Another Source of e-Books—the Library
For whatever reason, I’ve started reading ebooks from the library. In part this is because printed books are getting larger. I confess I have never liked hard backed books — they are simply too big for my hands, too heavy to carry around, and are just awkward. My book of choice is the mass market paperback. It fits neatly into my bag and fits my smallish hands perfectly. But more and more paperback books have moved to an awkward tall size that is not pleasant for me.
I don’t have an e-reader and I don’t have a tablet yet. And I can’t imagine sitting at my desk reading a book for pleasure, but here’s the surprise. I love reading ebooks on my iPod, at least most of them.

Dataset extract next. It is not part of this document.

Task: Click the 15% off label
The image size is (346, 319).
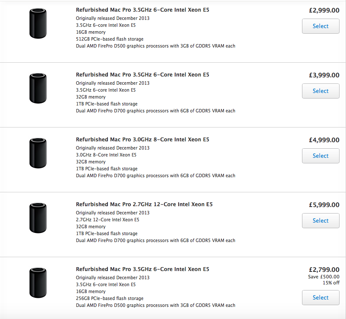Action: tap(331, 283)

There is an intimate quality to the experience that reminds me of the mass market paperback. Even the newspaper mobile apps are easier to read on my iPod than the full websites on my laptop. There is less information on the screen, fewer things taking up space. It’s just me and the words. I even make the font smaller sometimes. I love it.

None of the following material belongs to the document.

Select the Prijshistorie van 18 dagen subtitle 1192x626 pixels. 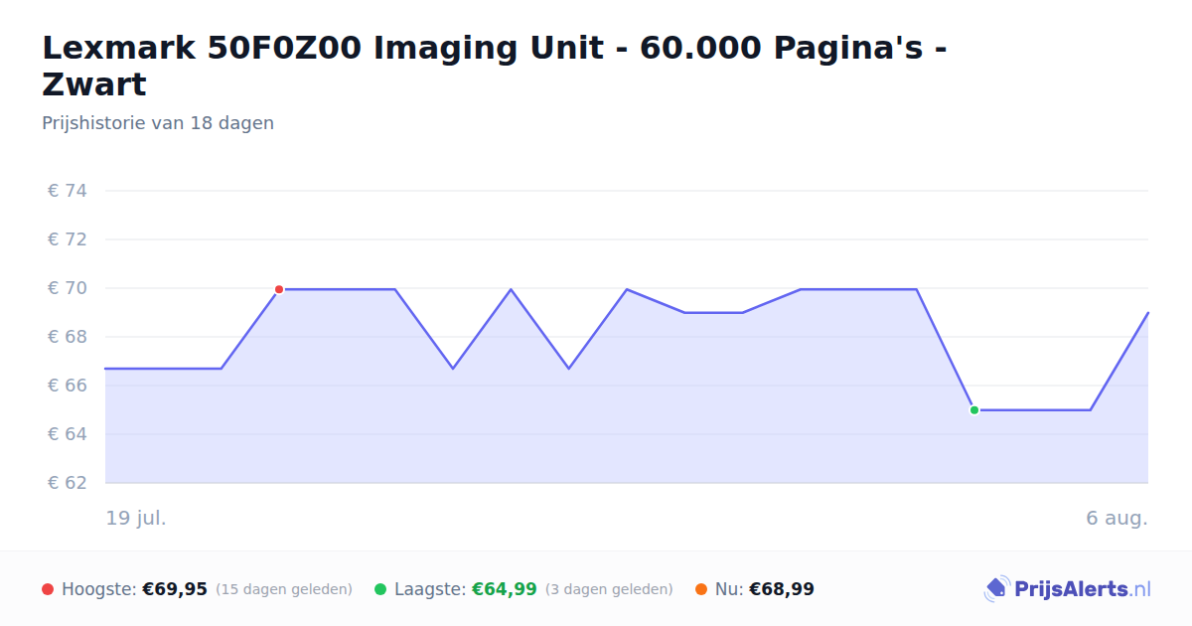[x=158, y=123]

But There’s a Problem: Justified Text
My iPod is small and discrete and the process to get the books onto my iPod is simple. But here’s the rub: many e-books are still being laid out as though they are print books.
For my eyes, the most egregious layout feature is justified text. Because the screen on my iPod is small — 2″ by 3″ (smaller than a standard business card which is 2″ by 3.5″) — it is extremely unpleasant to read justified text. With such a narrow reader there are, inevitably, gaps of white space and odd line breaks to accommodate long words that are not hyphenated. I actively look for ragged right content.

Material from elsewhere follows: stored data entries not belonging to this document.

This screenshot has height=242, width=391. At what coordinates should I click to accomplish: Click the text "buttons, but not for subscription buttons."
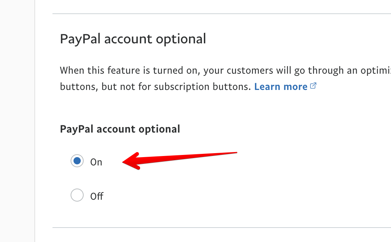[155, 87]
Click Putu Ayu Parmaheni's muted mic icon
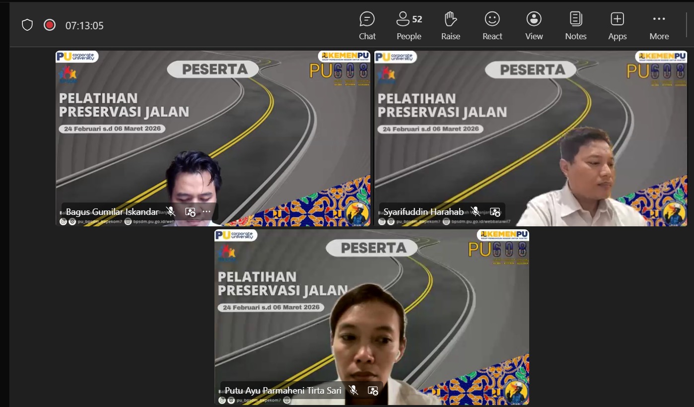Screen dimensions: 694x407 click(353, 391)
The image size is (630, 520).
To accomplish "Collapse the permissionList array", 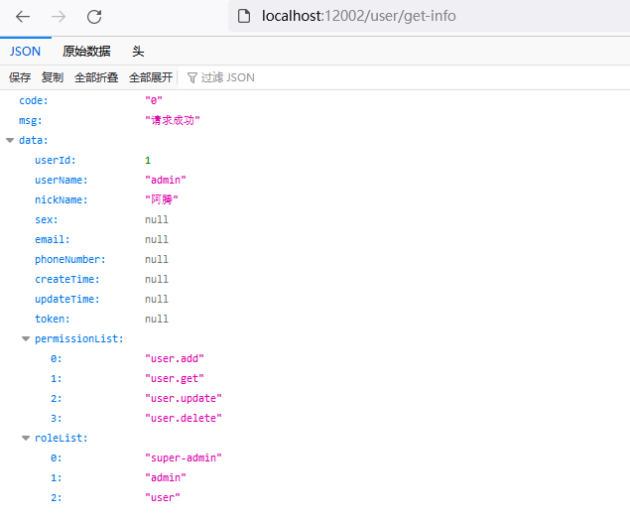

So now when I convert or set up ebooks. I do not justify the text (I leave as left justified) and I put spaces around dashes of all sizes. I also make sure that there is a space after the punctuation that ends a sentence. I recently read a book that had no spaces after many ending periods. It made for an exhausting reading experience.
I’m also looking for ways to standardize this information for readers. This way I, as a reader, will know before buying or borrowing whether or not I can actually read it easily on my ipod.
I now return books that have justified text. And since I have to download them first to find out if they are justified, it’s incredibly annoying and makes me think the author and publisher don’t care about my reading experience.
You may have good design or content reasons to justify your text, but be sure to consider how many people you will not reach if you make it hard to read your book.